* [EXERCISE] Print the data verbatim, beginning at the line that contains "The image size is (477, 366)." and ending after the line that contains "Looking at the screenshot, I should tap(95, 127).".

* [ENTRIES SUPPLIED]
§ §
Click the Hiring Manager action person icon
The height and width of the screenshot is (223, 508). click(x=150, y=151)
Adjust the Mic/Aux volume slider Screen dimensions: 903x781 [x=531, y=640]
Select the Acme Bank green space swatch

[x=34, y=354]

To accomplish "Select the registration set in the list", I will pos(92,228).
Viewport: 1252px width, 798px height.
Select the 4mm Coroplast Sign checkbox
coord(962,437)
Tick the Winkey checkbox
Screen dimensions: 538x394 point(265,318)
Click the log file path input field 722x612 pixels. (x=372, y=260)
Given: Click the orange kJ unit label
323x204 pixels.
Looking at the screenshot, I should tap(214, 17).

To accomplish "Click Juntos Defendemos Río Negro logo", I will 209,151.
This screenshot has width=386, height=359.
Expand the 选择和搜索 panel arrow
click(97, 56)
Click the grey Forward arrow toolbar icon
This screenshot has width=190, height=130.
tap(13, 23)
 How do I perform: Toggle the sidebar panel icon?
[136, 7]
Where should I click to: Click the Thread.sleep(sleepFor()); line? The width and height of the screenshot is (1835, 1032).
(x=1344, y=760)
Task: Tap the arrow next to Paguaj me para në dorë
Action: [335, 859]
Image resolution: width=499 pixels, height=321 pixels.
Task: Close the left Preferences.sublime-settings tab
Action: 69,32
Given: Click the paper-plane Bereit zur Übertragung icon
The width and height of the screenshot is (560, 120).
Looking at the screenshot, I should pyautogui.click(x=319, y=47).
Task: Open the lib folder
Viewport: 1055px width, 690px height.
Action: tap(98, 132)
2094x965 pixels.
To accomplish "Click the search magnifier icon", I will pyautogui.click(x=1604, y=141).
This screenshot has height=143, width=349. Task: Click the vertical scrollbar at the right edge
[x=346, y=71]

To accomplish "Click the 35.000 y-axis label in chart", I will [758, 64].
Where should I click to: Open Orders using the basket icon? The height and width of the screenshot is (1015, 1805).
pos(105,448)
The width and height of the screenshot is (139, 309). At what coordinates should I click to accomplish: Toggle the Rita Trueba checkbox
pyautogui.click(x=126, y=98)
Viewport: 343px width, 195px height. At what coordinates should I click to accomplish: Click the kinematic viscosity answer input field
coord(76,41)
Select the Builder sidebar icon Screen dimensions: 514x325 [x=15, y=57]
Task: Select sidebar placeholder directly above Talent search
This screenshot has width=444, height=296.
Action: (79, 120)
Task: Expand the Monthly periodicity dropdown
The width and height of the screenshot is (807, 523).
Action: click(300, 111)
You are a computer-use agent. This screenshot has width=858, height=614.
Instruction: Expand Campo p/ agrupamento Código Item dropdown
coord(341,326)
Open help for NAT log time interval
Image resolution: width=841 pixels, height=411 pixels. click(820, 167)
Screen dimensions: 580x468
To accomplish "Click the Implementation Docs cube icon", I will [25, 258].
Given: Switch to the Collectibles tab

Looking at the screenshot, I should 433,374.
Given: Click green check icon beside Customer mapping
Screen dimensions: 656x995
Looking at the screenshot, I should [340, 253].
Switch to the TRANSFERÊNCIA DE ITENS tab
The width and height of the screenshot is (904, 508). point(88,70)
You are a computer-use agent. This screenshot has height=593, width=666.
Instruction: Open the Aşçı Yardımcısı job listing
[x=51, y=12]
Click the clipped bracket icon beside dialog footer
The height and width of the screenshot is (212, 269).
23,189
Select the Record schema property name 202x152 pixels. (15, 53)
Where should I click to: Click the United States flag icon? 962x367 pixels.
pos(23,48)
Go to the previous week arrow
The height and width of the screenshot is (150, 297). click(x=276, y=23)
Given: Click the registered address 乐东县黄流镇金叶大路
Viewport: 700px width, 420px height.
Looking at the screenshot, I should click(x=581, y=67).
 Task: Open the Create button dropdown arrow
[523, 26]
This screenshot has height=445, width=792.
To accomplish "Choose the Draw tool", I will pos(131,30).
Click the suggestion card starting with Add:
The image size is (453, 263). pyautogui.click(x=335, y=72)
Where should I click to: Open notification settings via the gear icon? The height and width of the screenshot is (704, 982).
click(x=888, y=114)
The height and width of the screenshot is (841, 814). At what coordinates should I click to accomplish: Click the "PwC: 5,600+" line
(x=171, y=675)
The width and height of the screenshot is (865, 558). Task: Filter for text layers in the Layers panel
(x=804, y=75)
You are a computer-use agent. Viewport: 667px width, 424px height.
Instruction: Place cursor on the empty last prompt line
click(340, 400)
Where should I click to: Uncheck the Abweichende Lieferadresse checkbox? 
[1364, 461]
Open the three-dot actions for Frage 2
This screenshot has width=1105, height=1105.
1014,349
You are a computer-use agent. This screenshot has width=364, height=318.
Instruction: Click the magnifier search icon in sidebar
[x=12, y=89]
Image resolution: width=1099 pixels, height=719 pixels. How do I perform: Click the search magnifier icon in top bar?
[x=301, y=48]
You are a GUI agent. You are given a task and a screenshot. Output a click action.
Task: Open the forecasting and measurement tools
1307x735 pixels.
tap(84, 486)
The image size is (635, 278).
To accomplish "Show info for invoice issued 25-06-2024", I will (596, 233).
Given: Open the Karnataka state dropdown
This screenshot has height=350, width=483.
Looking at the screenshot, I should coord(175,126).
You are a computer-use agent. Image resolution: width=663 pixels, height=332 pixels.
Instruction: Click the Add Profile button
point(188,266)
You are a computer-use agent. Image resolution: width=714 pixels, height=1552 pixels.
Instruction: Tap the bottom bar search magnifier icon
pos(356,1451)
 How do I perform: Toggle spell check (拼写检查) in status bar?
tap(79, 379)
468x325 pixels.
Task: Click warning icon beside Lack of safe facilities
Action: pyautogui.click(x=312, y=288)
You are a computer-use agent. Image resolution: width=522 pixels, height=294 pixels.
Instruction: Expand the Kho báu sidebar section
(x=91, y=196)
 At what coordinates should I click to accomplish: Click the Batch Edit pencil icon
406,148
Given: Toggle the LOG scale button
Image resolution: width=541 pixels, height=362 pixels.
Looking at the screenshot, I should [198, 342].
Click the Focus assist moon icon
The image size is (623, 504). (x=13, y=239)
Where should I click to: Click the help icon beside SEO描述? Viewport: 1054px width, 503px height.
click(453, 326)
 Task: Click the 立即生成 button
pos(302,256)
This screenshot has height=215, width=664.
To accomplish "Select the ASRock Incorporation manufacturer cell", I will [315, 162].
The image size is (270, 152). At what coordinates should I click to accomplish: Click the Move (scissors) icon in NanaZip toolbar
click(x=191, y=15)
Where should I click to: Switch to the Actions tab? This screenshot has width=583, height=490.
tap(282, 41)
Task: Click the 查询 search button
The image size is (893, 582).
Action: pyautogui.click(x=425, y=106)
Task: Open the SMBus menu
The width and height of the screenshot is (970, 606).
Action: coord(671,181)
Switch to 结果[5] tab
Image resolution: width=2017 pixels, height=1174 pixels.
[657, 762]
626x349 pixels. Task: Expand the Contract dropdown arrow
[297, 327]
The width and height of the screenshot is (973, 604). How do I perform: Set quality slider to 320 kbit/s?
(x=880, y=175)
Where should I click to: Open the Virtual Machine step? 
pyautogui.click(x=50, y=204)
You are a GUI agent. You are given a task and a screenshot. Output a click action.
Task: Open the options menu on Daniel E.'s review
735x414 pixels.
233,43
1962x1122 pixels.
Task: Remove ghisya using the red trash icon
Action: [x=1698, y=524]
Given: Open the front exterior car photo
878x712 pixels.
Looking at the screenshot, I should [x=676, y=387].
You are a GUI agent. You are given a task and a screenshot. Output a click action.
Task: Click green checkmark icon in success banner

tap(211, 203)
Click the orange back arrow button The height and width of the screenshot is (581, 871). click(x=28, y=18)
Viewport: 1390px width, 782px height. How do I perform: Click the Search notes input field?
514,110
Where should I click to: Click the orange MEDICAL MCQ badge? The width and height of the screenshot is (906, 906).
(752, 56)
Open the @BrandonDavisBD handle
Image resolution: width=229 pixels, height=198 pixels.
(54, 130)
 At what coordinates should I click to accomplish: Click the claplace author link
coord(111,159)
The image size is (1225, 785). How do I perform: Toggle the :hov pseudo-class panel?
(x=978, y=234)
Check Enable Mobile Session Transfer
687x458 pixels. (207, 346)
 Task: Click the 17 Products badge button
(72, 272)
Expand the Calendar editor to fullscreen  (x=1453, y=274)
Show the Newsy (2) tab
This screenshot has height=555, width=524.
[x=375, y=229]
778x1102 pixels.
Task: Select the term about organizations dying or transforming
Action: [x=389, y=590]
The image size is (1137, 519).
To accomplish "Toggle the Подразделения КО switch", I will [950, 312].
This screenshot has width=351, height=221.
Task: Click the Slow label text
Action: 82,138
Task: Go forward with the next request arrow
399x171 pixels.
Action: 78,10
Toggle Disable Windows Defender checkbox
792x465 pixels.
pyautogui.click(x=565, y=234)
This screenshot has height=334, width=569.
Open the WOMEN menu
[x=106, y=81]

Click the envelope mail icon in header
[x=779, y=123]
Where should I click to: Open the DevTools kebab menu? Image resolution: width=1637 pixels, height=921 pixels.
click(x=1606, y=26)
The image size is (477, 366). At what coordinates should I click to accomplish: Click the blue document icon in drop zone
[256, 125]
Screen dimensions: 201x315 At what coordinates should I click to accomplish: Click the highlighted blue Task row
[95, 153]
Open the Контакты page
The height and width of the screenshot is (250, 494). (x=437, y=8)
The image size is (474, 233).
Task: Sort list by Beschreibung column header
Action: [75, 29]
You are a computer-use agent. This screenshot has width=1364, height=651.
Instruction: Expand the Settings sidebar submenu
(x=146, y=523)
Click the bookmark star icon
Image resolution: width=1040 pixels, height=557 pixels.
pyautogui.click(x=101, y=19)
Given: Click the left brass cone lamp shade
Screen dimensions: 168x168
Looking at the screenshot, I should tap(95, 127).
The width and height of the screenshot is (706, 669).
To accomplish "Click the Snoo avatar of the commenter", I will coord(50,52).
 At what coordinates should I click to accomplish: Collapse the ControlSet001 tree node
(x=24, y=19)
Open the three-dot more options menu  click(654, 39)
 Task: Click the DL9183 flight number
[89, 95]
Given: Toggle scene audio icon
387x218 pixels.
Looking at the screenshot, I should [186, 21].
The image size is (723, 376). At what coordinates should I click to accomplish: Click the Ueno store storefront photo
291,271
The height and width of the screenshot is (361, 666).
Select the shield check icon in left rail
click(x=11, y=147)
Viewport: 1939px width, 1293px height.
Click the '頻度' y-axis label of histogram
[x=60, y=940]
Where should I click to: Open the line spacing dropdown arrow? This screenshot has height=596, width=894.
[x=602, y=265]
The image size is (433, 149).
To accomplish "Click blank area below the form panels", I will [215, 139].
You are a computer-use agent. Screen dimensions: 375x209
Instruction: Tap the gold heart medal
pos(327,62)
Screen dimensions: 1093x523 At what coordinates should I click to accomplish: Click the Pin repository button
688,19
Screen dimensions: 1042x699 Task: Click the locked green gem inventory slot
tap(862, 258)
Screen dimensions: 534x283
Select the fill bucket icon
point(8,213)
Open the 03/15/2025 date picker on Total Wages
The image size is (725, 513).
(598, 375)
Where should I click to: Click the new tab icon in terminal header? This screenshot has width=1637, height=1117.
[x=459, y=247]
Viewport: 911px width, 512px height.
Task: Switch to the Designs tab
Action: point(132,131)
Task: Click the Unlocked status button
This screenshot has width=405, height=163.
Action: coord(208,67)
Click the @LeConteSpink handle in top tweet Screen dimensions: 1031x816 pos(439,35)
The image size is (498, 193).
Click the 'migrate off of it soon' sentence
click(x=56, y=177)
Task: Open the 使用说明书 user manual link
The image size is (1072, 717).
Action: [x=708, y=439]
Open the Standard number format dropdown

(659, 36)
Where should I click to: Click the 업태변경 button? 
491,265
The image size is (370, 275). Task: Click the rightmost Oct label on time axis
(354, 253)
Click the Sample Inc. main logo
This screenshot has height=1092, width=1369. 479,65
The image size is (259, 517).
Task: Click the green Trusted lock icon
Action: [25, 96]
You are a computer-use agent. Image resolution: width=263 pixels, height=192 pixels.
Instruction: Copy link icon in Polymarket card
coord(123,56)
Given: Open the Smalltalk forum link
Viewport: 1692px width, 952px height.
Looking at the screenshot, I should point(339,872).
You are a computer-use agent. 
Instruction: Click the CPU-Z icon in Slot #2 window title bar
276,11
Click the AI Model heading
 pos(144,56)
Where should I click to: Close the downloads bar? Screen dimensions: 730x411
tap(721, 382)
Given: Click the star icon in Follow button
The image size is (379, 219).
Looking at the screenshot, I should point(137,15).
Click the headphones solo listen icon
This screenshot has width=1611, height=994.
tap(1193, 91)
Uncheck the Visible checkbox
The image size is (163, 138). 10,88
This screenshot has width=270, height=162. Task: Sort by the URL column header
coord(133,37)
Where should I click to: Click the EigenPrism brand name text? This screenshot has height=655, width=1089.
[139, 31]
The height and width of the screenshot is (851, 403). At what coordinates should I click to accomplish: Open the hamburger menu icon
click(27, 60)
§ §
* [CORRECT RESULT]
The image size is (477, 366). At what coordinates should I click to accomplish: Click the blue document icon in drop zone
[256, 125]
Screen dimensions: 201x315 At what coordinates should I click to accomplish: Click the highlighted blue Task row
[95, 153]
Open the Контакты page
The height and width of the screenshot is (250, 494). (x=437, y=8)
The image size is (474, 233).
Task: Sort list by Beschreibung column header
Action: [75, 29]
You are a computer-use agent. This screenshot has width=1364, height=651.
Instruction: Expand the Settings sidebar submenu
(x=146, y=523)
Click the bookmark star icon
Image resolution: width=1040 pixels, height=557 pixels.
pyautogui.click(x=101, y=19)
Given: Click the left brass cone lamp shade
Screen dimensions: 168x168
Looking at the screenshot, I should tap(95, 127).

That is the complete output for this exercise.